▸ **Listed records**
--*--
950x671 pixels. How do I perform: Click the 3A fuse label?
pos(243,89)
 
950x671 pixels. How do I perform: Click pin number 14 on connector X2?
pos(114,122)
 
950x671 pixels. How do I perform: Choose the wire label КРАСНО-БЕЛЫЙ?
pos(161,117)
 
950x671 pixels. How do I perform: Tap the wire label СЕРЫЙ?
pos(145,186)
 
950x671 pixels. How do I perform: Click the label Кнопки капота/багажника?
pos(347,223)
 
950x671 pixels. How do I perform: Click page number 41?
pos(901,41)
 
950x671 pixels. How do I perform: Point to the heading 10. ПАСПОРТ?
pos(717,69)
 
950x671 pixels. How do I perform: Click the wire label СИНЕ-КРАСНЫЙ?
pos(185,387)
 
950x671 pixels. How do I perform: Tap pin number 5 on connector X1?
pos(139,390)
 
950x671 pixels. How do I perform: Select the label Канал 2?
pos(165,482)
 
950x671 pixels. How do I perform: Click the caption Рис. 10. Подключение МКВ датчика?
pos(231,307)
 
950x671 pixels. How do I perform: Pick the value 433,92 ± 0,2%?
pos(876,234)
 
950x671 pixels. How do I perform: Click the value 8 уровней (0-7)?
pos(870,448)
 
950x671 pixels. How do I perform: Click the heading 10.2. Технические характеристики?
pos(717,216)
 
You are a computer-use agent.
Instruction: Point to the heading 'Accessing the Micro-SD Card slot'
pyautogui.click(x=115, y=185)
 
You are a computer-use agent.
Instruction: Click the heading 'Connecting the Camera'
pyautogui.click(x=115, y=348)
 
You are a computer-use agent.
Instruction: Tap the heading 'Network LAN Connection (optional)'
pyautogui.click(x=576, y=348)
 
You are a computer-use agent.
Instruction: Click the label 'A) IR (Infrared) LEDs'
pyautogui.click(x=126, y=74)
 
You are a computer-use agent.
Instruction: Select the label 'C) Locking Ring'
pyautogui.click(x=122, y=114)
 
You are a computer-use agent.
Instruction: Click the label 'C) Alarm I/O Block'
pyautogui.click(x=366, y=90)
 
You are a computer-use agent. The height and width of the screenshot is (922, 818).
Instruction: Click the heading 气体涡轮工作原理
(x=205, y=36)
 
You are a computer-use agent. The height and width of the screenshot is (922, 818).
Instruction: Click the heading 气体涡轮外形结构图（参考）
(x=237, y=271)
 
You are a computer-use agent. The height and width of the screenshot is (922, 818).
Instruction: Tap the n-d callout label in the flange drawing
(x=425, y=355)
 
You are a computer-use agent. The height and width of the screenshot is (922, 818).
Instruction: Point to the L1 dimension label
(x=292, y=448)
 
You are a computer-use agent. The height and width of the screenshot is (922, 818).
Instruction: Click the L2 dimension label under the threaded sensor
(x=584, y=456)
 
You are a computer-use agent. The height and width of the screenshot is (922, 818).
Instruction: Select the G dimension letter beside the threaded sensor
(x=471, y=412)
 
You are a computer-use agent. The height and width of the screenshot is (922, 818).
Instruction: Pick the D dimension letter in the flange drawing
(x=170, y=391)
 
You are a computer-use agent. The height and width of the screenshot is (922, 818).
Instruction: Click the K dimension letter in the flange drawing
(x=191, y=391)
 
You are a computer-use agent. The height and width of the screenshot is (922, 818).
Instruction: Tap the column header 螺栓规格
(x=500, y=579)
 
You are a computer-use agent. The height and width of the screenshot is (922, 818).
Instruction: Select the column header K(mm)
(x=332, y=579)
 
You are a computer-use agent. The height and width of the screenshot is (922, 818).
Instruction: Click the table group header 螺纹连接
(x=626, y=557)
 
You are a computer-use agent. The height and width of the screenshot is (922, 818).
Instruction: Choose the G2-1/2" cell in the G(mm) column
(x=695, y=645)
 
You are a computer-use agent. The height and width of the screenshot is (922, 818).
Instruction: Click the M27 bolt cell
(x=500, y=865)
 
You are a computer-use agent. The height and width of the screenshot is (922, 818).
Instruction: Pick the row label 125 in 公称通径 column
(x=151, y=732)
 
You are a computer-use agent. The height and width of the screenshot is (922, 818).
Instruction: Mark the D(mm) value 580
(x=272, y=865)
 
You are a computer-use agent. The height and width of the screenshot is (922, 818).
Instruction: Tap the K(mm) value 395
--*--
▸ **The problem**
Return the items from the start through the line containing "pyautogui.click(x=115, y=348)", inclusive, copying each line verbatim.

▸ **Answer below**
950x671 pixels. How do I perform: Click the 3A fuse label?
pos(243,89)
 
950x671 pixels. How do I perform: Click pin number 14 on connector X2?
pos(114,122)
 
950x671 pixels. How do I perform: Choose the wire label КРАСНО-БЕЛЫЙ?
pos(161,117)
 
950x671 pixels. How do I perform: Tap the wire label СЕРЫЙ?
pos(145,186)
 
950x671 pixels. How do I perform: Click the label Кнопки капота/багажника?
pos(347,223)
 
950x671 pixels. How do I perform: Click page number 41?
pos(901,41)
 
950x671 pixels. How do I perform: Point to the heading 10. ПАСПОРТ?
pos(717,69)
 
950x671 pixels. How do I perform: Click the wire label СИНЕ-КРАСНЫЙ?
pos(185,387)
 
950x671 pixels. How do I perform: Tap pin number 5 on connector X1?
pos(139,390)
 
950x671 pixels. How do I perform: Select the label Канал 2?
pos(165,482)
 
950x671 pixels. How do I perform: Click the caption Рис. 10. Подключение МКВ датчика?
pos(231,307)
 
950x671 pixels. How do I perform: Pick the value 433,92 ± 0,2%?
pos(876,234)
 
950x671 pixels. How do I perform: Click the value 8 уровней (0-7)?
pos(870,448)
 
950x671 pixels. How do I perform: Click the heading 10.2. Технические характеристики?
pos(717,216)
 
You are a computer-use agent.
Instruction: Point to the heading 'Accessing the Micro-SD Card slot'
pyautogui.click(x=115, y=185)
 
You are a computer-use agent.
Instruction: Click the heading 'Connecting the Camera'
pyautogui.click(x=115, y=348)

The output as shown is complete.